Immortalized Human Renal Proximal Tubule Cells-hTERT

Guanine Quadruplex Mediated Pausing Regulates Mitochondrial Function

DNA G4 structures are established regulators of transcription yet roles for RNA G4s in regulating mitochondrial transcription have not been investigated. Snyder et al. sought to determine if RNA G4s regulate mitochondrial RNA polymerase (POLRMT) pausing and mitochondrial function.

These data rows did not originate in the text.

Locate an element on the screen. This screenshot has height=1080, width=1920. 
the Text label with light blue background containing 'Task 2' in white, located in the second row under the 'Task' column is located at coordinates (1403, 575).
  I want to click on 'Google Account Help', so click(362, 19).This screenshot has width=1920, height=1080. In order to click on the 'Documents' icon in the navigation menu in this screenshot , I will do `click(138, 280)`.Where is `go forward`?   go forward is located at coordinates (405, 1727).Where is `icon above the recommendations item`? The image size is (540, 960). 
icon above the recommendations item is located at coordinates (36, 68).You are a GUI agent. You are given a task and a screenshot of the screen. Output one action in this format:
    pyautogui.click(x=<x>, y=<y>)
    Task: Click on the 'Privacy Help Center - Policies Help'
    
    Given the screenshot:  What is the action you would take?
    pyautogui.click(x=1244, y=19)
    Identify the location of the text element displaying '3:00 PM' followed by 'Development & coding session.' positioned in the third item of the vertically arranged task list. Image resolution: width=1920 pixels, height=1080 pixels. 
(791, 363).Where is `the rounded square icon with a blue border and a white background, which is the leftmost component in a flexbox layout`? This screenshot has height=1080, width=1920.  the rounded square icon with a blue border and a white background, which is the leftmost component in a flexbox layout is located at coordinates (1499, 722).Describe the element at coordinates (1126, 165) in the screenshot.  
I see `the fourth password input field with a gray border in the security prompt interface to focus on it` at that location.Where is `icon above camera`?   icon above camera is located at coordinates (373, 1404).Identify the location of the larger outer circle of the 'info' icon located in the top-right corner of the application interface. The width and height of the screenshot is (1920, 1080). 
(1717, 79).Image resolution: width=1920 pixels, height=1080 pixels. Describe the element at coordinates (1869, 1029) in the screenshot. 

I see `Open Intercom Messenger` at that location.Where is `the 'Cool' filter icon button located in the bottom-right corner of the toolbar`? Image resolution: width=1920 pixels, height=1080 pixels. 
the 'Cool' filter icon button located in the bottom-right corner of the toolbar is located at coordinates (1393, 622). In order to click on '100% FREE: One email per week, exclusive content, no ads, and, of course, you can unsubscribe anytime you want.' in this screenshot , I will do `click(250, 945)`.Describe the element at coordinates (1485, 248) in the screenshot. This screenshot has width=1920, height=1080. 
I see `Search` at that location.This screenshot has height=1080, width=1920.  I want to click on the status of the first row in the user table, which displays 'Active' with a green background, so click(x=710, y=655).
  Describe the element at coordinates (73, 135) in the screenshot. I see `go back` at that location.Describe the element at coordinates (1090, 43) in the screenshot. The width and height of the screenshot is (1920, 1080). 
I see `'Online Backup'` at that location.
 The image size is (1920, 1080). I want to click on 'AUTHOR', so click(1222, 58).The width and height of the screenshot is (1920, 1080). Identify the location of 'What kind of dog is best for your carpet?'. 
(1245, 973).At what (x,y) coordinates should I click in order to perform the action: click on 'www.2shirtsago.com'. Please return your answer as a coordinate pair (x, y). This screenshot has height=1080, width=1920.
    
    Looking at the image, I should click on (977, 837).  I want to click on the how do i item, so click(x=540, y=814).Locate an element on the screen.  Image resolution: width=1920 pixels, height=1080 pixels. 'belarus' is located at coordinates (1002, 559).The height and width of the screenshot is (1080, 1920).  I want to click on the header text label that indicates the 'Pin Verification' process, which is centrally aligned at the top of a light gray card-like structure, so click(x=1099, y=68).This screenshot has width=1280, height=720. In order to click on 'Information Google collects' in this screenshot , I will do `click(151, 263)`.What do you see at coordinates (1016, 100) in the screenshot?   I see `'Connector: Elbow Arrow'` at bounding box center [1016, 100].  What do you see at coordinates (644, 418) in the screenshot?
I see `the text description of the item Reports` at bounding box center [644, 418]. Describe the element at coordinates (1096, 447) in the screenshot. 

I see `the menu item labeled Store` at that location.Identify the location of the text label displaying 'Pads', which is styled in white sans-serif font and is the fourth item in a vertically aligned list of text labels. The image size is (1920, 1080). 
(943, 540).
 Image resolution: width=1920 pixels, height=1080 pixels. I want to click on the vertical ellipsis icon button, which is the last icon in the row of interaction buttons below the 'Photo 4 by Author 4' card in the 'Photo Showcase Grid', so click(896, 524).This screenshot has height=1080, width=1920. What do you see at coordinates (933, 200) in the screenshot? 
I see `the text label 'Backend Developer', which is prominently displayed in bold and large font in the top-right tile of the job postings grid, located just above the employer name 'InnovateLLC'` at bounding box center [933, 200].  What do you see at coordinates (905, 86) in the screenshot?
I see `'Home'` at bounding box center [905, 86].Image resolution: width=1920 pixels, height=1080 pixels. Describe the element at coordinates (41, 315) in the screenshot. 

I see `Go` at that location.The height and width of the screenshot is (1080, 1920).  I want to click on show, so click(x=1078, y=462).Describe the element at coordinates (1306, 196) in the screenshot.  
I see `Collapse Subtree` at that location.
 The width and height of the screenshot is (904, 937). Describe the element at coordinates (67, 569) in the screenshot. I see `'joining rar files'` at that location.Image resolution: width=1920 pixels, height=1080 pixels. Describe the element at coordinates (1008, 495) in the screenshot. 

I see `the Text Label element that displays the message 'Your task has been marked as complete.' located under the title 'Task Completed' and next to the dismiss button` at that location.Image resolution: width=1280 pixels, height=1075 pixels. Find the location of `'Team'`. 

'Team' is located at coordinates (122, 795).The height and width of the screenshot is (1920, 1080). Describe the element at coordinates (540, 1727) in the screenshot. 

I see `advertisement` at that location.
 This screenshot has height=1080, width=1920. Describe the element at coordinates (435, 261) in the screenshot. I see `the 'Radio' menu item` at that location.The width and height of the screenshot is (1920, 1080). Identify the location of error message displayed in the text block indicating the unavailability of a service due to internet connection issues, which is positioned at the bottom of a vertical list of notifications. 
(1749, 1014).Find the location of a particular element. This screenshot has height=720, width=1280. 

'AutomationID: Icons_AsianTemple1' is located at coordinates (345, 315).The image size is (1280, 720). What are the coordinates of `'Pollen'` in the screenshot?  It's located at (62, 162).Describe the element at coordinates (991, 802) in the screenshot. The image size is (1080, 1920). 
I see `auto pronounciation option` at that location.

They tested the functional consequences of G4 mediated POLRMT pausing in immortalized human renal proximal tubule cells (RPTEC) due to the kidney's metabolic requirements. Treatment with RHPS4 for 24h resulted in accumulation of POLRMT in mitochondria in a time dependent manner (Fig. 1A) and significantly reduced expression of all 12 heavy strand-encoded polycistronic mRNAs, including MT-CO1 (Fig. 1B). This occurred while maintaining mtDNA content (Fig. 1C, D). Expression level of each gene was negatively correlated with distance from the transcription start site, further supporting the idea that POLRMT accumulation at G4 sites inhibits distal transcription. Mitochondria-encoded proteins are required for respiration so they measured oxygen consumption. RHPS4 significantly inhibited O₂ consumption (Fig. 1E) and increased compensatory glycolysis (Fig. 1F). Thus, stabilizing G4s to induce POLRMT pausing impaired mitochondrial gene expression and cellular energy production. RHPS4 decreased mitochondria-encoded COX1 protein without changing nuclear-encoded TOMM20 or mitochondria abundance in RPTECs grown on transwell inserts (Fig. 1G). This caused an imbalance in cellular energy that activated AMPK (Fig. 1G).